Un petit sourire en coin apparaît sous le casque car vous allez pouvoir le dépasser! Vous rentrez un rapport (pas absolument nécessaire mais c’est encore mieux) et vous ouvrez en grand. Bang! Dans un sifflement caractéristique, le quidam indolent est laissé sur place et devient instantanément un minuscule point dans votre rétroviseur tandis que vous disparaissez à l’horizon en mode fusée. Vous reprenez ensuite votre allure tranquille pour, un peu plus loin, remettre le couvert…
Un peu puéril bien sûr, mais c’est finalement le terrain de jeu où cette H2 roadster s’exprime le mieux. De bonnes et bien grasses accélérations qui mettront la banane aux motards expérimentés et procureront une belle poussée d’adrénaline à ceux qui le sont un peu moins. D’autant que ces derniers pourront compter en toutes circonstances sur le concours de l’électronique qui veille au grain. Une philosophie finalement pas si éloignée que ça de la première version H2 apparue dans les années 70 qui, avec son trois cylindres 2T, était une vraie furie en accélération.
Conclusion
Cette Z H2, le roadster actuellement le plus puissant du marché, cultive donc le paradoxe. Celui d’évoluer relativement tranquillement et de manière très civilisée pour, d’un seul coup, vous catapulter dans un autre monde lorsque vous ouvrez en grand. Et ceci sans que jamais vous ne vous sentiez en insécurité, voire dépassé par les événements grâce à la panoplie d’aides électroniques disponibles.
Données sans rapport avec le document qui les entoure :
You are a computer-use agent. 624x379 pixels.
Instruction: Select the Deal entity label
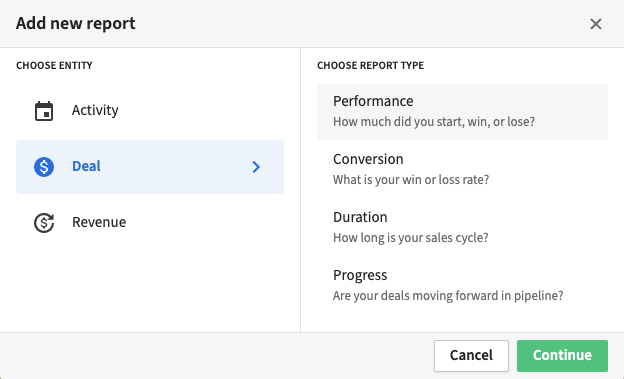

On peut lui reprocher son poids élevé bien qu’il se fasse en partie oublier en roulant. Son look clivant aussi qui ne lui vaudra pas que des adeptes. Mais vous aurez en échange une machine particulière, à l’identité forte et dont le souffle démoniaque vous réjouira, au propre comme au figuré! Suivant les coloris, les tarifs de ce nouveau modèle d’ores et déjà disponible s’échelonnent de 17.599€ à 18.249€.